> [Task to carry out]:
Format the material from the line containing "Click the CSV file icon" through the end of the material as a two-column CSV with the headers instruction and response, one row per instruction with its response beside it. Put each field in quotation marks, replace line breaks with spaces, and leave out the pictures.

[Dataset records]
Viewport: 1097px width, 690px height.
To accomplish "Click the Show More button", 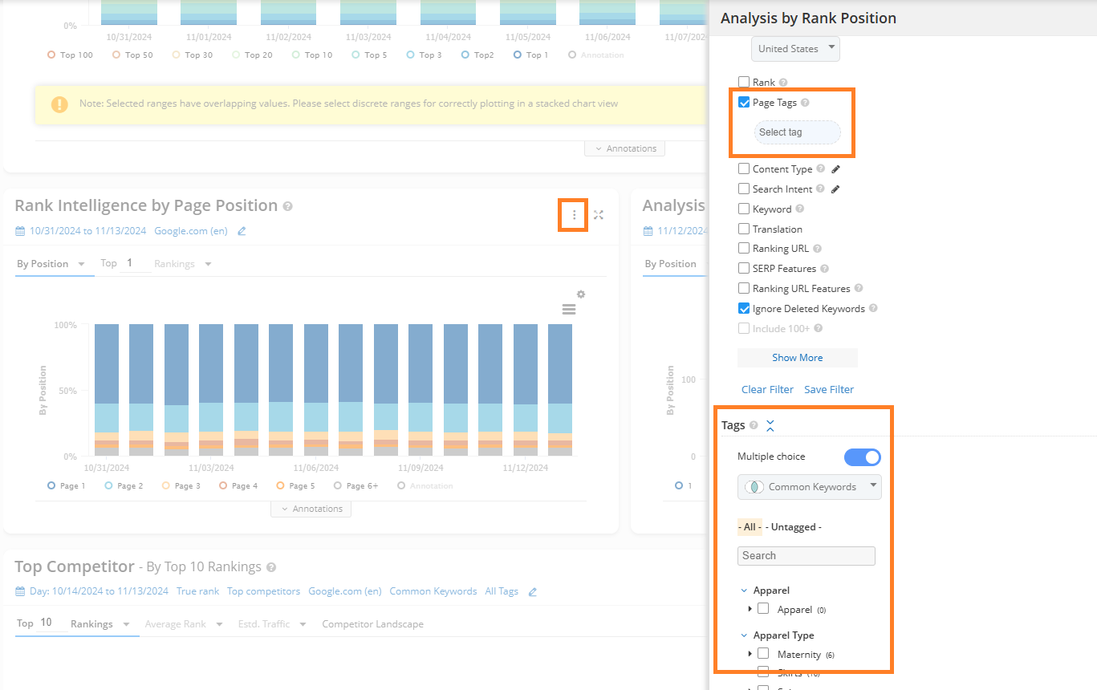I will 797,358.
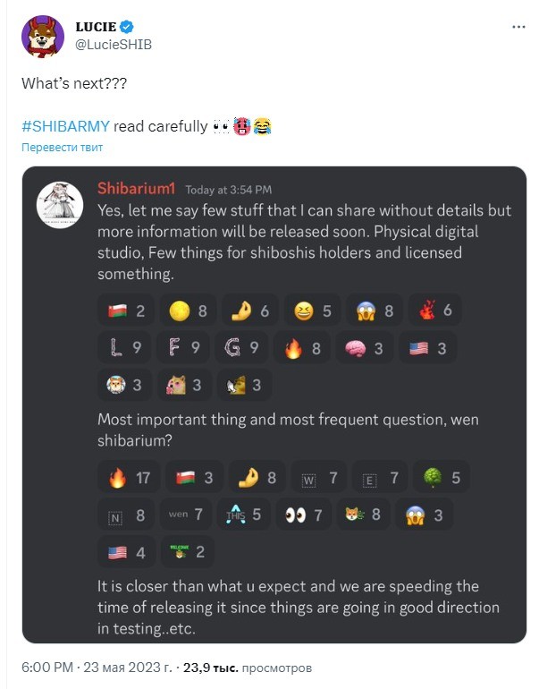Image resolution: width=539 pixels, height=689 pixels.
Task: Click the tweet timestamp 6:00 PM
Action: coord(47,668)
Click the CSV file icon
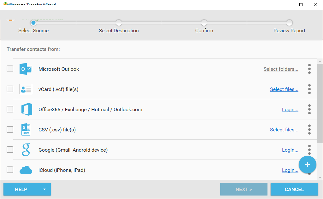The image size is (323, 199). click(26, 130)
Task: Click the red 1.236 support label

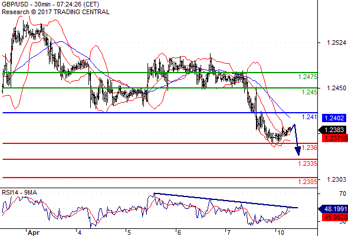Action: click(x=310, y=148)
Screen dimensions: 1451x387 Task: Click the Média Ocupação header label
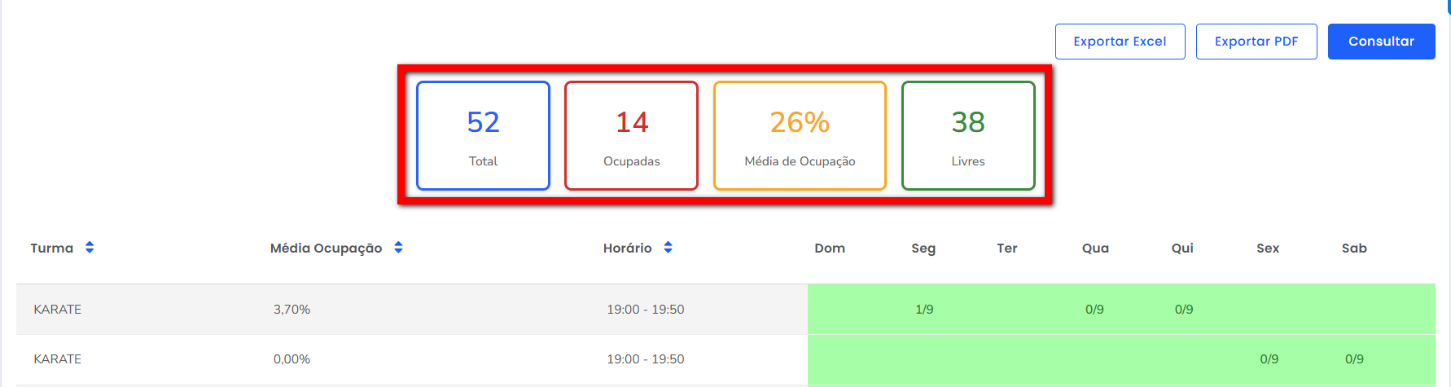(326, 248)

> [Solved problem]:
instruction,response
"Click the CSV file icon","The image size is (323, 199). click(26, 130)"
"Task: Click the red 1.236 support label","Action: click(x=310, y=148)"
"Screen dimensions: 1451x387 Task: Click the Média Ocupação header label","(326, 248)"